* Enunciado *
No relato sobre a viagem de caiaque, com o que foi improvisada a pequena almofada?

*** Texto apresentado

Após o banho desci para tomar uma cerveja. Mais tarde acompanhamos Reinaldo e sua esposa até a cidade para comer algo. Jantamos muito bem e pagamos pouco. Na hora de me levantar da cadeira para ir embora senti uma fisgada forte na parte posterior da coxa. O assento rígido do caiaque andava pressionando o nervo ciático da minha perna esquerda. Era uma questão de tempo para a dor surgir. Preocupado com o restante da viagem improvisei uma pequena almofada preenchendo um saco estanque sem uso com minha toalha de banho. Antes de ir pra cama conversei com Celso e decidimos mudar o roteiro do próximo dia. Íamos visitar os cânions da represa sem levar nossas bagagens e retornaríamos a pousada no final da tarde. Esta alteração reduziria em quinze quilômetros o curso da viagem sem excluir nenhum trecho importante. Durante a madrugada acordei sentindo fortes dores no pulso direito. Usei uma pomada tópica anti inflamatória pela primeira vez e ingeri um relaxante muscular. Consegui dormir novamente.

O frio que espante gente é melhor pra gente.

******
*** Dados fornecidos

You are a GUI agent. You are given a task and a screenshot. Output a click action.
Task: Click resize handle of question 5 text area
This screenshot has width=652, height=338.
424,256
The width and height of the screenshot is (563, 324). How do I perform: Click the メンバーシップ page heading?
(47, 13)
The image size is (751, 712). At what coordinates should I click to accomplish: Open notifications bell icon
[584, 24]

******

* Resposta *
Com um saco estanque sem uso preenchido com a toalha de banho.